About the Way Out West Landscapes
When I decided to begin painting representationally late in my art career around 1997, I was attracted to landscapes as a medium for making philosophical comments about our modern existence on the Planet Earth, as well as providing an excellent stage upon which to make observations about the economy and the environment.

I’ve always been drawn to landscape painting, although that can take many forms. I think of my “Earth Paintings” of the late 1980s as landscapes.  Landscapes offer opportunities for statements and commentary about the relationship between culture and nature.  Landscape painting, even if it’s not al fresca, also encourages a more thoughtful relationship with the Earth and natural forces. I love how landscapes create “space”, even when they also have a lot of “surface”.  This produces a tension between the illusion and the actuality that has always appealed to me.

In the Earth Paintings I used sand and gravel I found in the wild, and mixed them with Acrylic emulsion to build up a thick surface. I also use sand, gravel and raw pigment to build the ground of the new landscapes. I like texture, and so my paintings have over time become more and more like bas reliefs.

Some people often ask if I love the desert. I do, but I’m much more interested in creating a vast expanse in my landscapes. I want to create a vision of a wasteland, a vast territory where people come and go in their all-terrain vehicles. People are nomadic, settlements are temporary, structures are disposable, roadside attractions are fleeting. “Unfinished Ghost Town” sums it up well. The brush is moved by the unseen hands of market forces.

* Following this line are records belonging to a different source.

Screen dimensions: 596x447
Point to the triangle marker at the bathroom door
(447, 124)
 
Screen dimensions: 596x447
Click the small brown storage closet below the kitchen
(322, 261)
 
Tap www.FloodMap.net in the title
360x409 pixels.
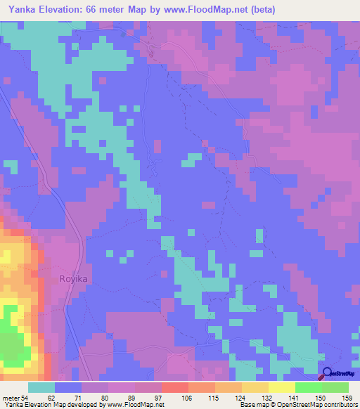212,9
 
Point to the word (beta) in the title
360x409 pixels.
262,9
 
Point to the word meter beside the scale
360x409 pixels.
13,397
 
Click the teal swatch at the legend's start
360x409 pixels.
41,387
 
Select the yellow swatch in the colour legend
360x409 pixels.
282,387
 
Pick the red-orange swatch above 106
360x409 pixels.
175,387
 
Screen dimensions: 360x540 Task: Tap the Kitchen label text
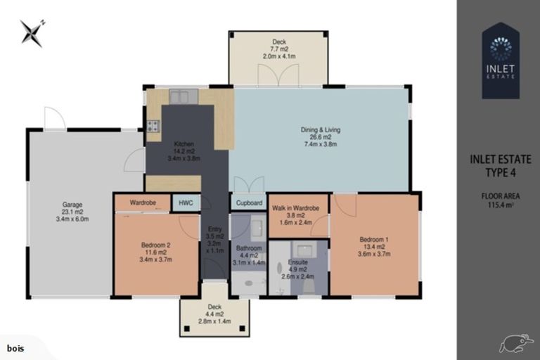point(184,144)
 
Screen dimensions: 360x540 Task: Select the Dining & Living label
point(320,129)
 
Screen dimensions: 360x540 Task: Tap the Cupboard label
point(249,203)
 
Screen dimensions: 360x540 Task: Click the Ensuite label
point(297,262)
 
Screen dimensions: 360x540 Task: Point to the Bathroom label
point(249,248)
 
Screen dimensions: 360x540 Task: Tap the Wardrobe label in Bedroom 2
point(143,202)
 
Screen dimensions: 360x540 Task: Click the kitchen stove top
point(153,127)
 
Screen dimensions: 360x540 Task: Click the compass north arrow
point(32,32)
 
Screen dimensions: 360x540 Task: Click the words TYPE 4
point(501,174)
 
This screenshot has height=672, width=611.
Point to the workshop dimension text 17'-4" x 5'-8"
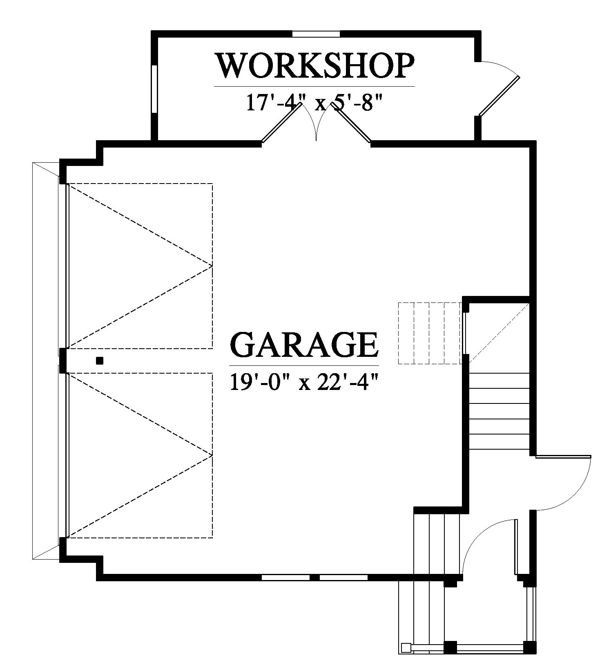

I grew up in Manitoba, and the Big Sky of the Great Western Plains has had a lasting influence on me. My favourite things to paint are skies. I do not want to spend a lot of time painting cars, trucks and tiny little people. I tried that in “Sky Should be Blue, No?”: much too time consuming. Essentially, painting cars is not what my paintings are about.  I used collage in “Ghost Town”, and I was forever printing small images from the computer to use as cut-outs to manipulate on the surface. It was an obvious next step to incorporate more collage into my paintings, especially if it involved images of corporate brands and commodities.  With Google Image, if I wanted a picture of a red 1965 Buick Wildcat in profile, I could probably find one, and then print it exactly the size I needed.

I insist on surface and relief in my paintings, because I want the painting to affect the viewer more than simply through their retinas. I have no love for photography other than as a tool to further my paintings. I want paintings that don’t fit neatly into a category. That’s why I’m usually trying to do things differently. I have painted “the Painter’s Hand” or stuck a paintbrush on the surface, simply to break the idee fixe of the picture plane and a finished painting. Those paintings always retain a certain unfinished, playful freshness for me. Painting is a noun, but also a verb. I’m pleased when I can keep the painting alive, and have it make a fresh unexpected impact on the viewer.

Now I am painting more and more in a non-representational way, but I still enjoy working on the landscapes. They allow me a wide range of expression both serious and comic.